What to produce: Convert the records from the line with "Given: Open Microsoft Store from the taskbar" to the line with "The height and width of the screenshot is (840, 1408)." into a JSON list of strings with one string per line. Omit blank lines.
Begin Task data
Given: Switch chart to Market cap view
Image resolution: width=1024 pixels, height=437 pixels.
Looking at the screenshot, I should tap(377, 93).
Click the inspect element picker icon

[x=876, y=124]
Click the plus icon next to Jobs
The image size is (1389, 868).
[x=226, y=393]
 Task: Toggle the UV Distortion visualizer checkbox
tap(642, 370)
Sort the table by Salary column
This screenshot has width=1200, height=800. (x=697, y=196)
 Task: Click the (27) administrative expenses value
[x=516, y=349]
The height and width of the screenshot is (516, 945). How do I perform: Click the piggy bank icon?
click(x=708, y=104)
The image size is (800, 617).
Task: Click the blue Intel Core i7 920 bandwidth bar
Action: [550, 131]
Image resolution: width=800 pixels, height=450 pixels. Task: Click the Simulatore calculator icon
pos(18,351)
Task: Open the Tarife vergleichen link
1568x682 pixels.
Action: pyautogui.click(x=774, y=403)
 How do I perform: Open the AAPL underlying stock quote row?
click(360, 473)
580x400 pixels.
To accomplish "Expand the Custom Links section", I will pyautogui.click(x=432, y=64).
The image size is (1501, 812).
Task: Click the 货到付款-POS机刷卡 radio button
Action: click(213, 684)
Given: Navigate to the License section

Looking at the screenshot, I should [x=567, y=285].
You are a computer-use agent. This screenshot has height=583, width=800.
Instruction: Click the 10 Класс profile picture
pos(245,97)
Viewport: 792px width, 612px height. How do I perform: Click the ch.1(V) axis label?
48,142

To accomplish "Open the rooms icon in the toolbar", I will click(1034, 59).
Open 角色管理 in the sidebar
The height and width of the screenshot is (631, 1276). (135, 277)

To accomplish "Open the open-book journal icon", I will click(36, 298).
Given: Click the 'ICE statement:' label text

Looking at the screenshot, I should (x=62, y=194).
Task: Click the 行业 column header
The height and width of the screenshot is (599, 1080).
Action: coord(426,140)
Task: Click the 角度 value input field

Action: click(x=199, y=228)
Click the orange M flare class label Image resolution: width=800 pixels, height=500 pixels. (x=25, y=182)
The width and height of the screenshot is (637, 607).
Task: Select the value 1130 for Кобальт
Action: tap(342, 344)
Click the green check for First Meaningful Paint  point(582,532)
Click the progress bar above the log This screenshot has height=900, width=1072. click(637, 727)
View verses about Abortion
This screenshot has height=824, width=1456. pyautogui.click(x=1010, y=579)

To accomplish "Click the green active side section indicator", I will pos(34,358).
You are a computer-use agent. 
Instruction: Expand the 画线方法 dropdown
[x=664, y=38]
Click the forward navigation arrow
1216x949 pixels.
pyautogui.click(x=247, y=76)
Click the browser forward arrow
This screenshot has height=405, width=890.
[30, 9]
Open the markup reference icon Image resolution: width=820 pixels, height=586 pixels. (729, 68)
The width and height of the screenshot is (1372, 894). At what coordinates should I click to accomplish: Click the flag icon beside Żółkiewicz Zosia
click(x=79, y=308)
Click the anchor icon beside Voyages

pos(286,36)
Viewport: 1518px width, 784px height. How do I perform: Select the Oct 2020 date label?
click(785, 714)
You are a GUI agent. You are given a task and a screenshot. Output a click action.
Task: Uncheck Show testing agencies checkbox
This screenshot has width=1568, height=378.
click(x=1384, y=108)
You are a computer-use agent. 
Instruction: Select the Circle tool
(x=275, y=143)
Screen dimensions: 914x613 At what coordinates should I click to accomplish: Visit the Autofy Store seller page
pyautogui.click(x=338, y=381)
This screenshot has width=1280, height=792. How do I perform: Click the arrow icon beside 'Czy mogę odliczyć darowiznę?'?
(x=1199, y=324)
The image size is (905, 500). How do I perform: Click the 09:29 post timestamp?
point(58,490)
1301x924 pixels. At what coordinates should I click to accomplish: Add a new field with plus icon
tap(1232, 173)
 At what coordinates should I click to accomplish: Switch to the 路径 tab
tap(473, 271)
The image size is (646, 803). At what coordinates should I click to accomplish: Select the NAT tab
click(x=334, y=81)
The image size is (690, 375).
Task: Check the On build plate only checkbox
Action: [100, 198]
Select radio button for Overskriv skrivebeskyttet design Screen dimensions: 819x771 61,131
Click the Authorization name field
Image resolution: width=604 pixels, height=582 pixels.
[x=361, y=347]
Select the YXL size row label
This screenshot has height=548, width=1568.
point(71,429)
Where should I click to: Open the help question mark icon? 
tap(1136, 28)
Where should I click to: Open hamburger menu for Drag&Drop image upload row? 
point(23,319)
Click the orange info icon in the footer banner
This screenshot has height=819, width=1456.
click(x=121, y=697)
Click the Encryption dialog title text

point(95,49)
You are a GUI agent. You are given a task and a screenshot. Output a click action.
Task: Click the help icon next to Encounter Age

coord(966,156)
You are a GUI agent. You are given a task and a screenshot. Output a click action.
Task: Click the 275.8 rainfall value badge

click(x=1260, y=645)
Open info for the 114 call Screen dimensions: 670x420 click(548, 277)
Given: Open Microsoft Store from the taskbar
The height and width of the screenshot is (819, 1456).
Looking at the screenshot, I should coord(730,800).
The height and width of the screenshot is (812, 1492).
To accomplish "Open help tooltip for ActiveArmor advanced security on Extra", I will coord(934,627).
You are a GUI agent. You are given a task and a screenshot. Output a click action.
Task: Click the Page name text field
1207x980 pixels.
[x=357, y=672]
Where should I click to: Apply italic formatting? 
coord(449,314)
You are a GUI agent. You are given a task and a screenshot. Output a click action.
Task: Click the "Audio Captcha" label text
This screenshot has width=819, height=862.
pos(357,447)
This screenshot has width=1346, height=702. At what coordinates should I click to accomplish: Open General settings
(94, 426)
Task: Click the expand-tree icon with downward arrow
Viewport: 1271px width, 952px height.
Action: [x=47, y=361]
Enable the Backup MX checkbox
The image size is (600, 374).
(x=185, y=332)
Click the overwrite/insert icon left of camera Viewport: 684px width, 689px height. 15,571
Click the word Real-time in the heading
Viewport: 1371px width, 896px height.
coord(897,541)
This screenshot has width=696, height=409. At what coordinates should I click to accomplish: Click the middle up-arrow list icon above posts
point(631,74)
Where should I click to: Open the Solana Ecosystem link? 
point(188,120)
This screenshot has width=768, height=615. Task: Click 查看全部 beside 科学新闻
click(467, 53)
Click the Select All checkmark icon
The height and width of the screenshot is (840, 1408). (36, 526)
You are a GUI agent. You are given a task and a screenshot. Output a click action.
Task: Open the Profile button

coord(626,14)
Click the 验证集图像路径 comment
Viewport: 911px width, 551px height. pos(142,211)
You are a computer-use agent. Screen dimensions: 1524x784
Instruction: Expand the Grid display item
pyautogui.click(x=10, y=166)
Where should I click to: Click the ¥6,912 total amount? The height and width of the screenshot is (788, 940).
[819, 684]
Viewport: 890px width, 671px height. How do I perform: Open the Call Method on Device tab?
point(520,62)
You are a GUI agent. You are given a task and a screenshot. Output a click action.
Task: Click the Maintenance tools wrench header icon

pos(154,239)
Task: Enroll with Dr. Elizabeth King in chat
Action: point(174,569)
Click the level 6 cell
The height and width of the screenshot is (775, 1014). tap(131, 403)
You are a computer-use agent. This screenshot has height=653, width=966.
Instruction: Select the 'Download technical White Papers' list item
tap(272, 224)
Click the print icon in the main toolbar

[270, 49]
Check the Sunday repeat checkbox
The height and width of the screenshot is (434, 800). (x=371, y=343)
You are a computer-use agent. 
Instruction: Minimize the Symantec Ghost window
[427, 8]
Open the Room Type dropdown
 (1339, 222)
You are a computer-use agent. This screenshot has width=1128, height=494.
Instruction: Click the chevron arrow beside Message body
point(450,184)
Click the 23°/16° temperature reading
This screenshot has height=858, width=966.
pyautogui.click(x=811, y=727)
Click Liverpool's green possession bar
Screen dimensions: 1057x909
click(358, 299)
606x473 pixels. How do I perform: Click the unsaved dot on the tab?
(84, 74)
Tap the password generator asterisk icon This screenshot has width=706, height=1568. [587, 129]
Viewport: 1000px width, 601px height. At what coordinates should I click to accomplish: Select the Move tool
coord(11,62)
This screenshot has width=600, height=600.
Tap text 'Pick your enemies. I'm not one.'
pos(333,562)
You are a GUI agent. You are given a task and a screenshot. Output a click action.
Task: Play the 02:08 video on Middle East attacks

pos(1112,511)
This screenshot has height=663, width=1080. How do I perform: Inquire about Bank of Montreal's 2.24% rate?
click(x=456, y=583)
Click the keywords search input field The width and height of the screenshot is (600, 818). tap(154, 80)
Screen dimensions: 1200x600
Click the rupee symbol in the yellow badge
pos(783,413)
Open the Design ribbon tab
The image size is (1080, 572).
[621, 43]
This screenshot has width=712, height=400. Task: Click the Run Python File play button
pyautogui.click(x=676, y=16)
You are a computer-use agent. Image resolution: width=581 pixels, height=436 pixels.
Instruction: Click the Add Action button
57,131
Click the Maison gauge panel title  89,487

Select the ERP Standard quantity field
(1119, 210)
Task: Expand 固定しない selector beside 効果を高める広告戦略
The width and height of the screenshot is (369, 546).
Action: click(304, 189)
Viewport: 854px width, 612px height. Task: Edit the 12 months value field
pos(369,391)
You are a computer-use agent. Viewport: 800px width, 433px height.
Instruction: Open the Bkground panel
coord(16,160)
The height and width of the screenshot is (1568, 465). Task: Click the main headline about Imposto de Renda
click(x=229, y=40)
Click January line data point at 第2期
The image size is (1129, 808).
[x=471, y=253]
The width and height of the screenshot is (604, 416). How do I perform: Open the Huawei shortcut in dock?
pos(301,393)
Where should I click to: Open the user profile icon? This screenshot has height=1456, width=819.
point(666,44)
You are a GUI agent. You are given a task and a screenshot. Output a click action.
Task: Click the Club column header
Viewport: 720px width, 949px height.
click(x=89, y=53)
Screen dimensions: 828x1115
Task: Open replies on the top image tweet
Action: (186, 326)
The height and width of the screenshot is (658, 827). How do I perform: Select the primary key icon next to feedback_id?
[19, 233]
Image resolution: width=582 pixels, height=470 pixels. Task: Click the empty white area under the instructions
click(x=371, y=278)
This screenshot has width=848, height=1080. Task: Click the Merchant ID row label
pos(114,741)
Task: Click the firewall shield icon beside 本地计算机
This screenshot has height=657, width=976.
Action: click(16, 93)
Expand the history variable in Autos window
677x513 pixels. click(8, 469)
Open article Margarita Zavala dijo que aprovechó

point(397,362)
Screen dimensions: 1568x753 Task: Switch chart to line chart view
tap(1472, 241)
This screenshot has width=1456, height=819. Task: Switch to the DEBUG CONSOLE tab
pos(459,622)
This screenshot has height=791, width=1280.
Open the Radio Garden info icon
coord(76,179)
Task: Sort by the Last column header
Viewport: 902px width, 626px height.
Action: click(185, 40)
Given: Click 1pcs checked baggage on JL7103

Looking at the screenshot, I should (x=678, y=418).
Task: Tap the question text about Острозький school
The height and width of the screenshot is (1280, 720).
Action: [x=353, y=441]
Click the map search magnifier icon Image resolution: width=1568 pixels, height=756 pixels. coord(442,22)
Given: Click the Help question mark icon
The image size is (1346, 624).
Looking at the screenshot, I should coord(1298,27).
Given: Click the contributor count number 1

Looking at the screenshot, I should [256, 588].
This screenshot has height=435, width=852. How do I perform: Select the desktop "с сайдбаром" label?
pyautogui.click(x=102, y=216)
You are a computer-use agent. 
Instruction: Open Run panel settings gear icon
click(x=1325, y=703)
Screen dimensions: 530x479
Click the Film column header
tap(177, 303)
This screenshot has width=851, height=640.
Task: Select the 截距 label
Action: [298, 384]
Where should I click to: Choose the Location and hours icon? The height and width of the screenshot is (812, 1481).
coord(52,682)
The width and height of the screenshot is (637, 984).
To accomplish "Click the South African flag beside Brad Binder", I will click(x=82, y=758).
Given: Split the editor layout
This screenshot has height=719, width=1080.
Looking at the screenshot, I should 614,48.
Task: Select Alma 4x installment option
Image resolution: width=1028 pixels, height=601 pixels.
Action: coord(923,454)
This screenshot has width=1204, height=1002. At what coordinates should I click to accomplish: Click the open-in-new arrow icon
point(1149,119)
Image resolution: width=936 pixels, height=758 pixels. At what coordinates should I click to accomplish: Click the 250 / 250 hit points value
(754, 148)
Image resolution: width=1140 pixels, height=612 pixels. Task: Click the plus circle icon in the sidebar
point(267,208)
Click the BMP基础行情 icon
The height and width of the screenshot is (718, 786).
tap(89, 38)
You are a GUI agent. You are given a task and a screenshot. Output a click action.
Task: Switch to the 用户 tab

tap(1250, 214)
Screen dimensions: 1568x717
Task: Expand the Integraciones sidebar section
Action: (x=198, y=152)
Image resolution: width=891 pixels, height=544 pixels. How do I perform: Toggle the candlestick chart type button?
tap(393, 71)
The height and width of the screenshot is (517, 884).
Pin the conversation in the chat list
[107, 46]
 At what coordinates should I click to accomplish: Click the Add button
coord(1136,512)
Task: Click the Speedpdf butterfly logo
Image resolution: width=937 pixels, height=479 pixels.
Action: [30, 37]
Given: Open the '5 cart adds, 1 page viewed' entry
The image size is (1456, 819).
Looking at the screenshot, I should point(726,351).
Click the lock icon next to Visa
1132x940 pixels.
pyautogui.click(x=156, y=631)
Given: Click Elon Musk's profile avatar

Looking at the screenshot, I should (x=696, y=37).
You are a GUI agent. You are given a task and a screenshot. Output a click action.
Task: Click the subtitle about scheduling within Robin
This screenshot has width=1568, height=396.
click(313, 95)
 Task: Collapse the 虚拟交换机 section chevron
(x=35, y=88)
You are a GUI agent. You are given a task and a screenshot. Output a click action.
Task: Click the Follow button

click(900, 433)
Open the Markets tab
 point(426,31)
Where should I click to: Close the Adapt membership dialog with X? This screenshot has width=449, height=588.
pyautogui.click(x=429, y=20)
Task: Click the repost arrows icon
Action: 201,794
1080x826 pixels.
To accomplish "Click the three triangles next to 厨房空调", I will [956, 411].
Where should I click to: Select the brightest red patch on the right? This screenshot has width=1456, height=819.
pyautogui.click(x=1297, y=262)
End Task data
Correct output:
[
  "Given: Open Microsoft Store from the taskbar",
  "The height and width of the screenshot is (819, 1456).",
  "Looking at the screenshot, I should coord(730,800).",
  "The height and width of the screenshot is (812, 1492).",
  "To accomplish \"Open help tooltip for ActiveArmor advanced security on Extra\", I will coord(934,627).",
  "You are a GUI agent. You are given a task and a screenshot. Output a click action.",
  "Task: Click the Page name text field",
  "1207x980 pixels.",
  "[x=357, y=672]",
  "Where should I click to: Apply italic formatting? ",
  "coord(449,314)",
  "You are a GUI agent. You are given a task and a screenshot. Output a click action.",
  "Task: Click the \"Audio Captcha\" label text",
  "This screenshot has width=819, height=862.",
  "pos(357,447)",
  "This screenshot has width=1346, height=702. At what coordinates should I click to accomplish: Open General settings",
  "(94, 426)",
  "Task: Click the expand-tree icon with downward arrow",
  "Viewport: 1271px width, 952px height.",
  "Action: [x=47, y=361]",
  "Enable the Backup MX checkbox",
  "The image size is (600, 374).",
  "(x=185, y=332)",
  "Click the overwrite/insert icon left of camera Viewport: 684px width, 689px height. 15,571",
  "Click the word Real-time in the heading",
  "Viewport: 1371px width, 896px height.",
  "coord(897,541)",
  "This screenshot has width=696, height=409. At what coordinates should I click to accomplish: Click the middle up-arrow list icon above posts",
  "point(631,74)",
  "Where should I click to: Open the Solana Ecosystem link? ",
  "point(188,120)",
  "This screenshot has width=768, height=615. Task: Click 查看全部 beside 科学新闻",
  "click(467, 53)",
  "Click the Select All checkmark icon",
  "The height and width of the screenshot is (840, 1408). (36, 526)"
]